Excerpted data Block Start

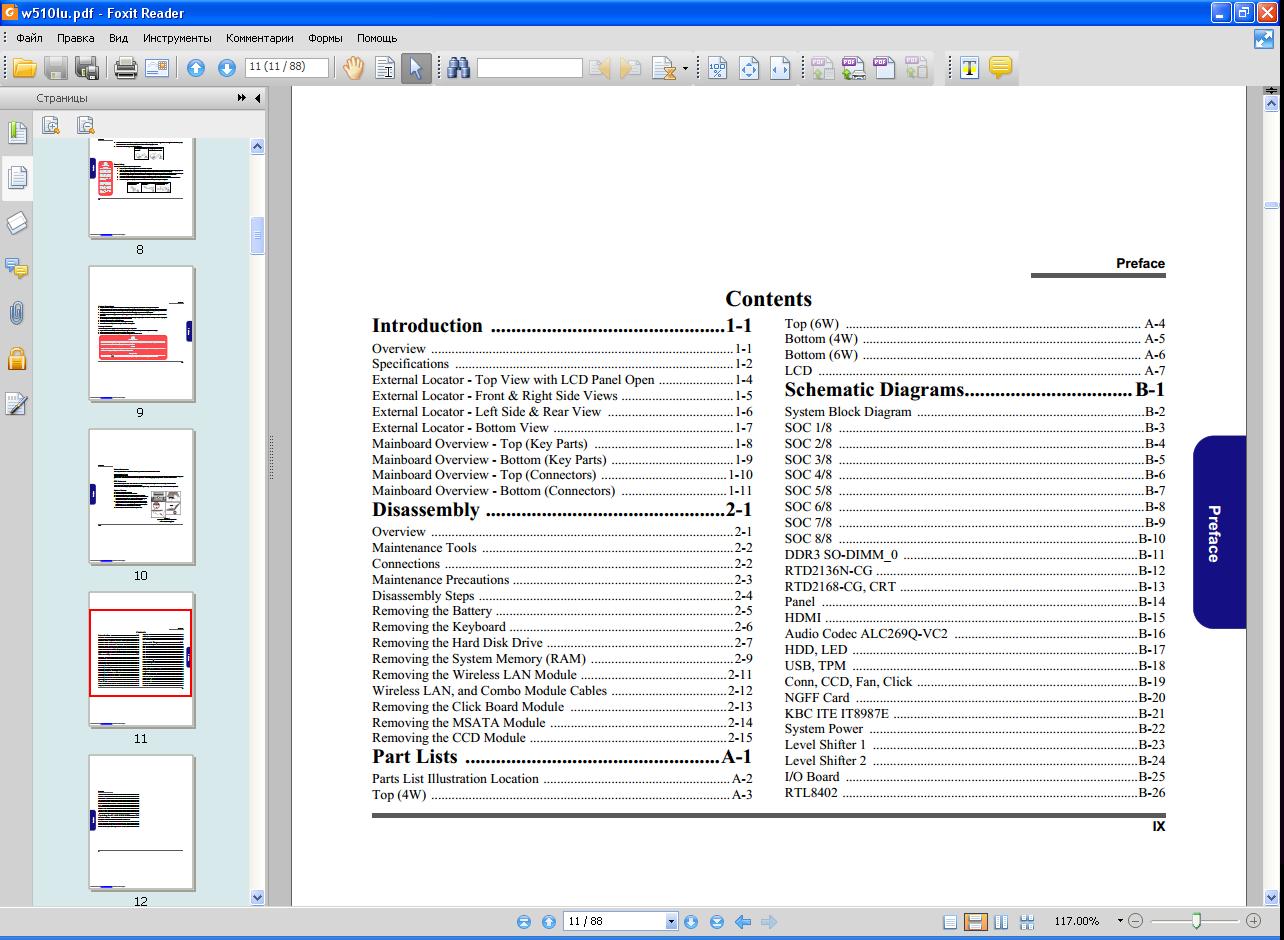Open the Attachments panel paperclip icon
The width and height of the screenshot is (1284, 940).
16,313
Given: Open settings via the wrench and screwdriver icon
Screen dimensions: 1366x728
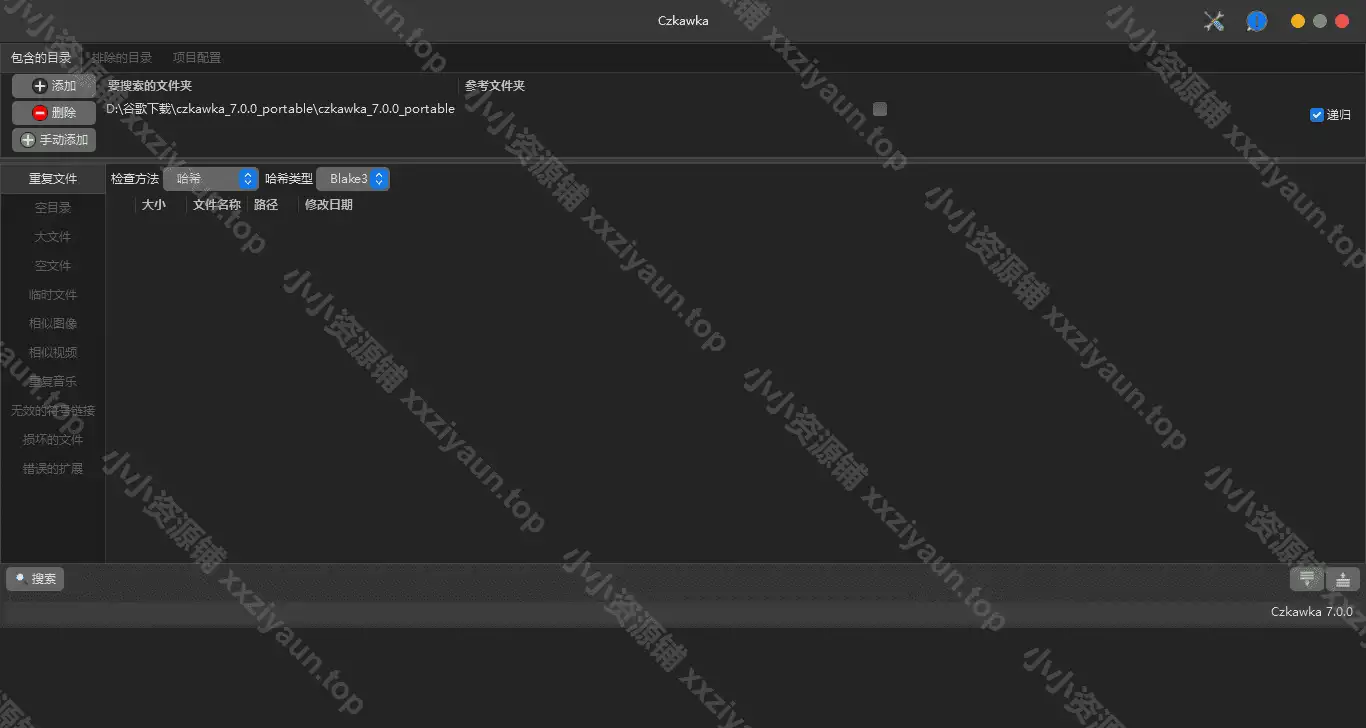Looking at the screenshot, I should [x=1214, y=21].
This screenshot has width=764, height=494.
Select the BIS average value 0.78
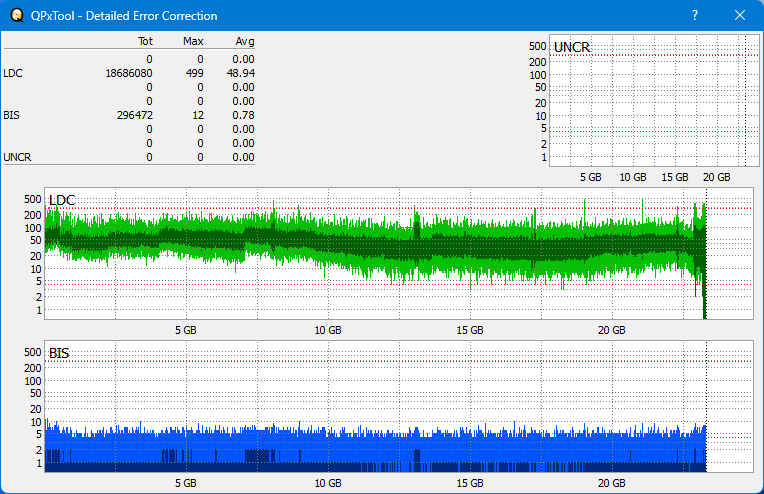tap(244, 115)
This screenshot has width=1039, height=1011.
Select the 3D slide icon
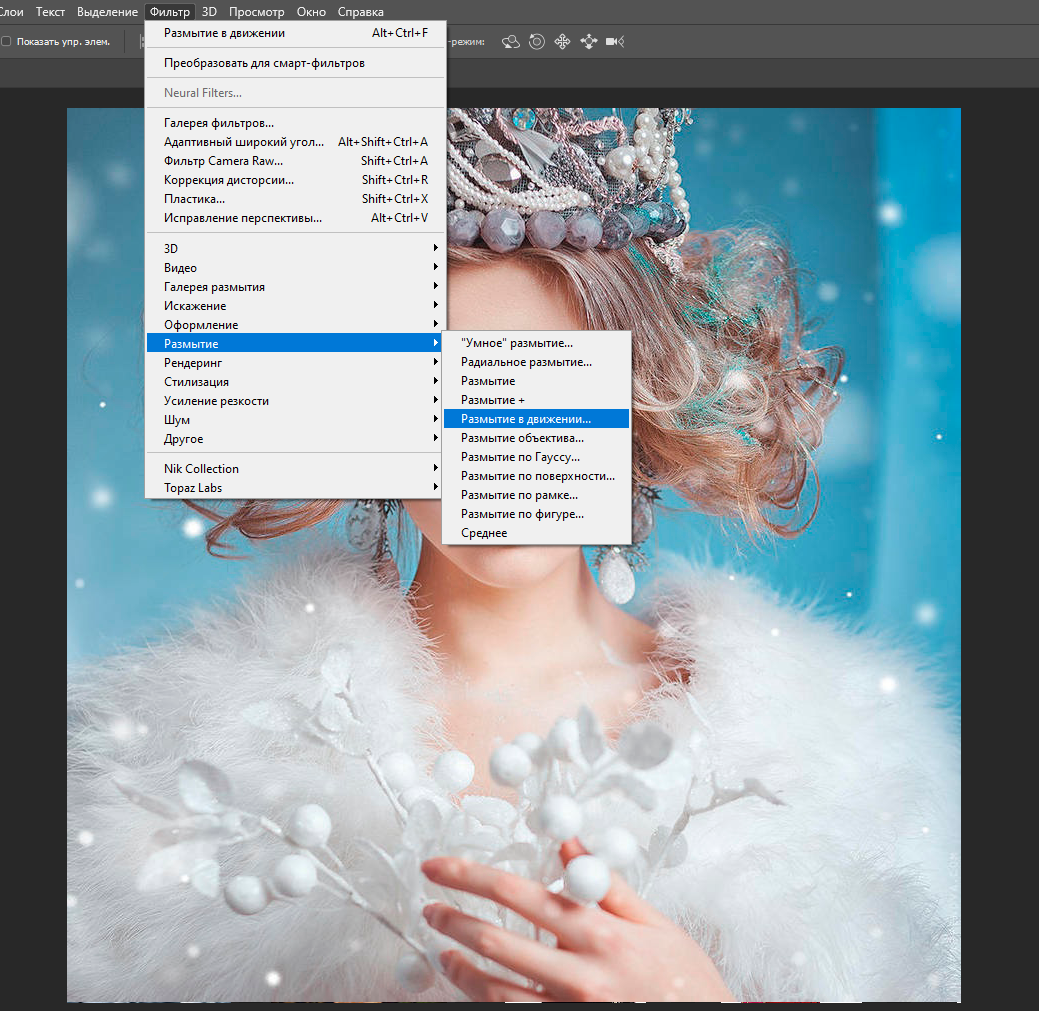pos(588,42)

Excerpted data Block End

#### Exercise brief
Please repeat the lines above from the line containing "Given: Open settings" through the final line, both included, exactly as they stand and without pictures.

#### Exercise answer
Given: Open settings via the wrench and screwdriver icon
Screen dimensions: 1366x728
Looking at the screenshot, I should [x=1214, y=21].
This screenshot has width=764, height=494.
Select the BIS average value 0.78
tap(244, 115)
This screenshot has width=1039, height=1011.
Select the 3D slide icon
pos(588,42)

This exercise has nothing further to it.